** Work task **
Give an exact reproduction of the lines from the one with "The width and" to the final line of the entries below, both ends included, and omit the pictures.

Records drawn from a dataset:
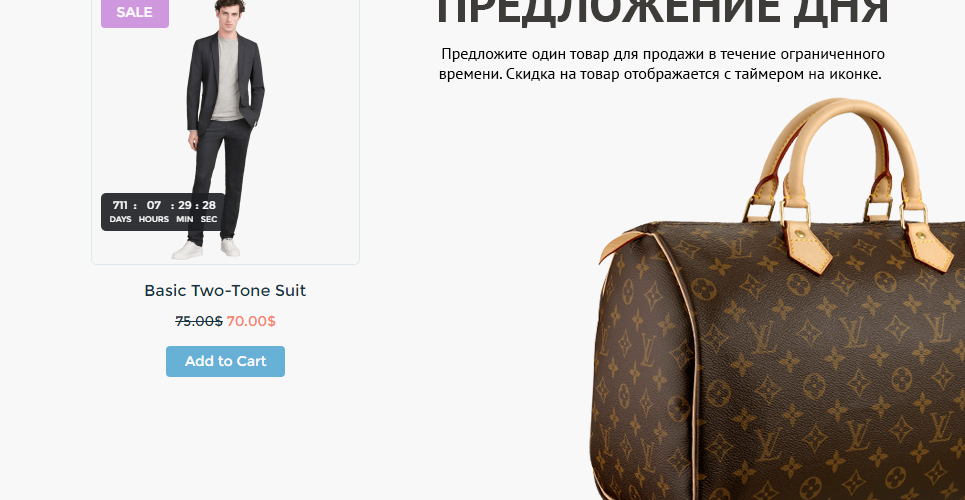Select the suit model product photo
The height and width of the screenshot is (500, 965).
[225, 129]
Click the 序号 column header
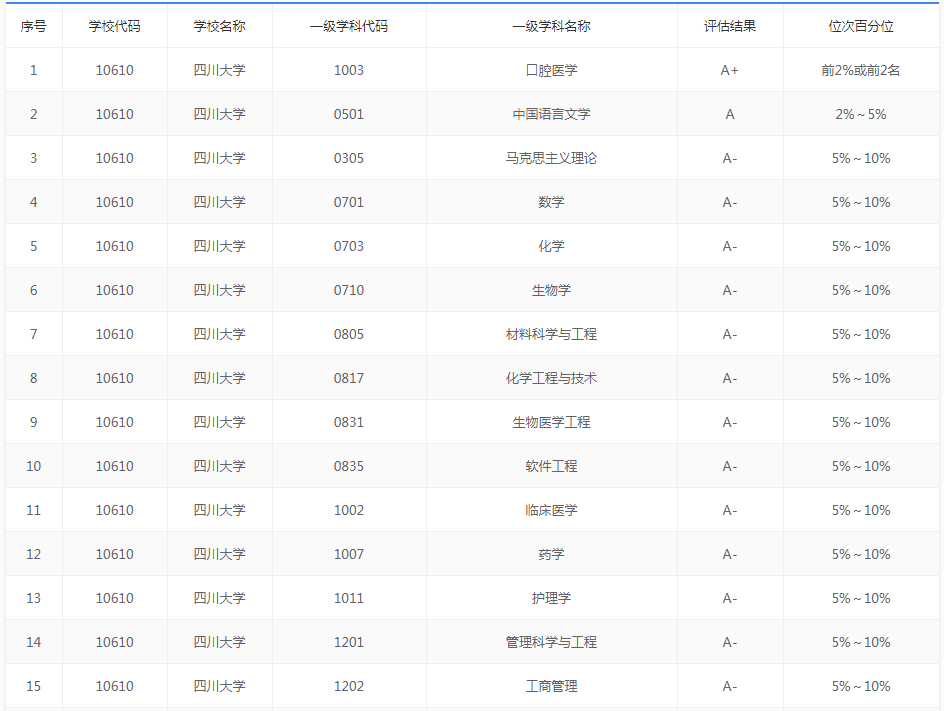This screenshot has width=944, height=711. [x=34, y=27]
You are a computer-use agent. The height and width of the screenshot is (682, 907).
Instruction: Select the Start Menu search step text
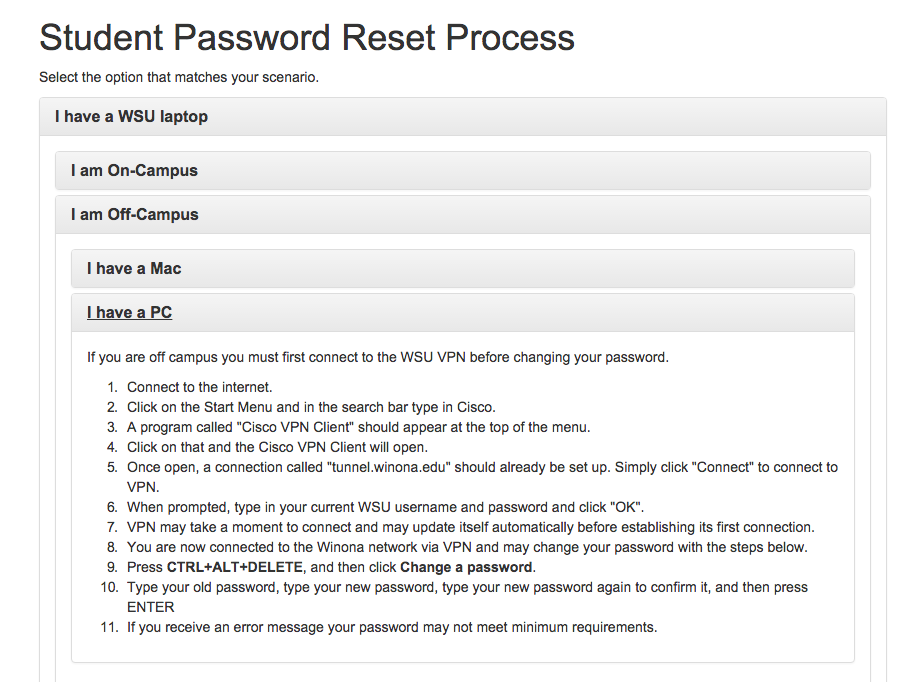(x=311, y=407)
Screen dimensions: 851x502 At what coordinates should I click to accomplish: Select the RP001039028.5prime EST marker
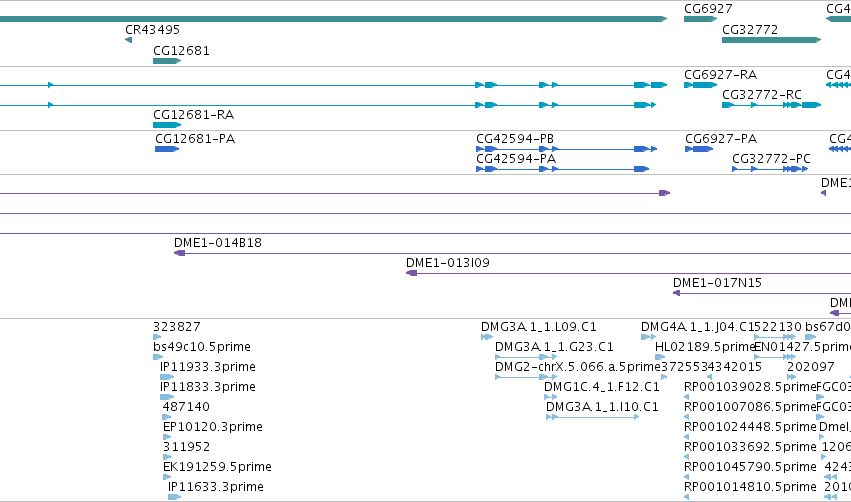point(687,397)
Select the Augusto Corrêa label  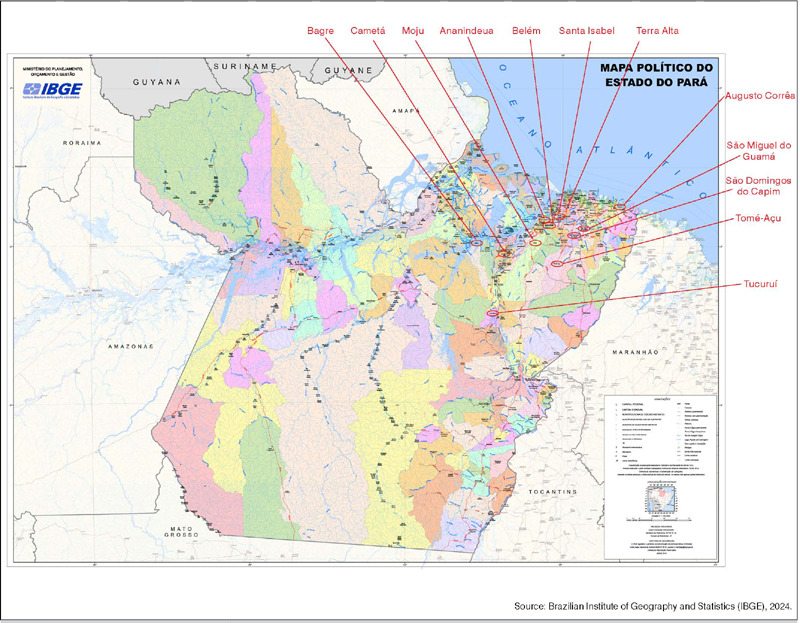760,95
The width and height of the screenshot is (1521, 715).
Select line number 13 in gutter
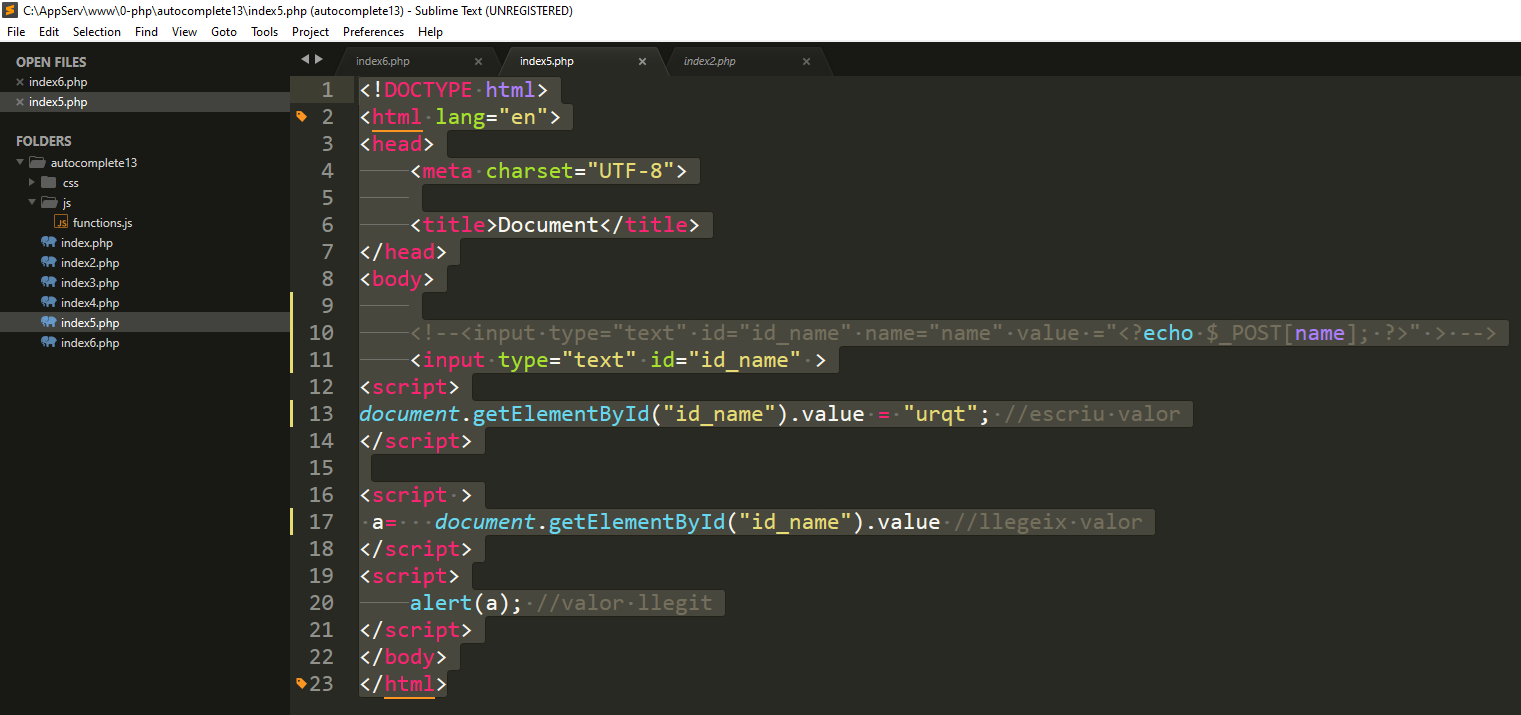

** Finished exercise **
The width and height of the screenshot is (1521, 715).
Select line number 13 in gutter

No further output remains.